### Selected excerpt:
The Gateway of the old Castle, used as a recusant prison in Chester. |
The repeated commands of the central Government to the Mayors of Chester, to make a complete and accurate return of all Popish priests and Jesuits were built on solid fact, for Chester was an important mission of the Society of Jesus during these years. Together with Hooton, Poole and Dutton Lodge, it formed part of the "Lancashire District" or "College of St. Aloysius". This was an arrangement made in 1622 by Father Richard Blount, the first Jesuit Provincial in England. Father Blount divided his Province into twelve districts or "Colleges", each with its own Superior and missionary priests. In this way, about one hundred and ten Jesuits were deployed all over England, twelve of them being in the Lancashire District. Such funds as they possessed were apportioned among them, and accounts had to be submitted to the Provincial once a year. Though the name "College" was purely fictitious in England, this organisation of the Society lasted for the next two hundred years.

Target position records
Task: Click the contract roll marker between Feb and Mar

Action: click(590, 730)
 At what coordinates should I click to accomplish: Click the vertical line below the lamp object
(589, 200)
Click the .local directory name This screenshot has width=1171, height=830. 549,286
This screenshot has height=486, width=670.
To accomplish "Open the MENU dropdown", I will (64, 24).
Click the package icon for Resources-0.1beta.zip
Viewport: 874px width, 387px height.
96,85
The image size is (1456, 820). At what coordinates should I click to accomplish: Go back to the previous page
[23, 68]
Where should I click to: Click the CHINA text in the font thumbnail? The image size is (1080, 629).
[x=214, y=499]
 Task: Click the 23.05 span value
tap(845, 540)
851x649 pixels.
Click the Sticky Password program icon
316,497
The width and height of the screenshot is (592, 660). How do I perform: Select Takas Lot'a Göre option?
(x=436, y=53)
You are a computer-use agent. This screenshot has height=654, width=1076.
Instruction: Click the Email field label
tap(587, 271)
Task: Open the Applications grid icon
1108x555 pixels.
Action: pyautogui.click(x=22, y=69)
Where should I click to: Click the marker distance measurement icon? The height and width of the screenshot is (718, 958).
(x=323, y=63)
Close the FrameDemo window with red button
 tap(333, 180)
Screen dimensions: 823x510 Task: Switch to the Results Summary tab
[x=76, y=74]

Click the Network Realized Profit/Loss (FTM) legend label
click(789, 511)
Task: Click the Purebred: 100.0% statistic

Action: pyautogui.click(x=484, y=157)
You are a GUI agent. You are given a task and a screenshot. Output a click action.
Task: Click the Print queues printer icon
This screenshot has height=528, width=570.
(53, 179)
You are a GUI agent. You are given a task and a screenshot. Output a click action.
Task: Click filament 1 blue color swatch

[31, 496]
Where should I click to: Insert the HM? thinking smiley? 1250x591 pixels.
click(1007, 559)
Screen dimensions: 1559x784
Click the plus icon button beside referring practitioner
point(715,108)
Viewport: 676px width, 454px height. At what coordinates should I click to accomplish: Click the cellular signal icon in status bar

### Written exercise 1:
Answer these questions from the passage on the Jesuit mission in Chester:
(a) Besides Chester, which places made up the "Lancashire District"?
(b) Who made the 1622 arrangement dividing the Province into districts?
(c) How often did accounts have to be submitted to the Provincial?
### Written exercise 2:
Carry on the passage about the Jesuit mission in Chester, starting after its last sentence.

### Task response 1:
(a) Hooton, Poole and Dutton Lodge.
(b) Father Richard Blount, the first Jesuit Provincial in England.
(c) Once a year.

### Task response 2:
Father Blount also wrote a set of instructions for his priests, called "The Mode of Living of the Missionary Fathers", which enables us to picture the kind of life they had to lead in such dangerous times. Some had to live a solitary life during the day, keeping to the upper storeys and attics of the houses where they sheltered, taking great precautions not to be seen, especially by the servants of the house who might be tempted to betray them. They emerged only at night to perform their apostolic ministry. Others again were constantly on the move, travelling in different localities either on foot or on horseback, and staying in one place only long enough to let Catholics know there was a priest available. By frequently changing their name, their dress and the direction in which they were travelling, they sought to escape detection and constant danger. The Superiors of the Lancashire District usually remained in the same place, at Scarisbrick, so that other members of the District could make constant contact with them. They had a house and a Catholic servant to look after their needs, but their life was extremely difficult because they had few means of support, apart from the generosity of the recusants.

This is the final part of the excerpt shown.